(Given data)

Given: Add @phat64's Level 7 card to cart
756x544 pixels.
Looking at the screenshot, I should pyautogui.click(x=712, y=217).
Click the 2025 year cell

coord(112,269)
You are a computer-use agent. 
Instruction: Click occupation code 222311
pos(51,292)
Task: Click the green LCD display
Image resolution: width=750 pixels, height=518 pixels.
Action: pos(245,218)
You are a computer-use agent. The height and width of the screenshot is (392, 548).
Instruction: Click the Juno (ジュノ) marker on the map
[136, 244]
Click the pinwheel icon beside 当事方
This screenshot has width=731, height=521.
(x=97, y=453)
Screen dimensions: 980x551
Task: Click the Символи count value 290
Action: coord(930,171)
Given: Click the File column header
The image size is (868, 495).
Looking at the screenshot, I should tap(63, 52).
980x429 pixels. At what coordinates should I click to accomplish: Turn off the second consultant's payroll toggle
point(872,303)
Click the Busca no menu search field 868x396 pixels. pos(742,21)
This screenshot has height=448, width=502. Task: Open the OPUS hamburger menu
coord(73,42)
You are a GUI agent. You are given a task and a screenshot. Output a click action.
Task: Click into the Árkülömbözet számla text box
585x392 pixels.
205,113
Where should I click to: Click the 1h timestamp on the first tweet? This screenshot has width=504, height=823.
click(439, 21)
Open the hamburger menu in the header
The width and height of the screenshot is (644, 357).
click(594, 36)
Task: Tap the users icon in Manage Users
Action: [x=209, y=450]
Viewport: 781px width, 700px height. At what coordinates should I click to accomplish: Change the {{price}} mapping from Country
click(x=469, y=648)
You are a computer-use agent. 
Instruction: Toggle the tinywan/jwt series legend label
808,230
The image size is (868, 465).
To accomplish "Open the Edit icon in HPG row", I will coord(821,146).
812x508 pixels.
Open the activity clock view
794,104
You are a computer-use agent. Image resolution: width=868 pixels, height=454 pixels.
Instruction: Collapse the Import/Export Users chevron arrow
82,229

(End Given data)

* [Exercise description]
Take the lines from the start of the records through the line holding "Task: Click the green LCD display", both included, and please print them exactly, with nothing else.

* [Solution below]
Given: Add @phat64's Level 7 card to cart
756x544 pixels.
Looking at the screenshot, I should pyautogui.click(x=712, y=217).
Click the 2025 year cell

coord(112,269)
You are a computer-use agent. 
Instruction: Click occupation code 222311
pos(51,292)
Task: Click the green LCD display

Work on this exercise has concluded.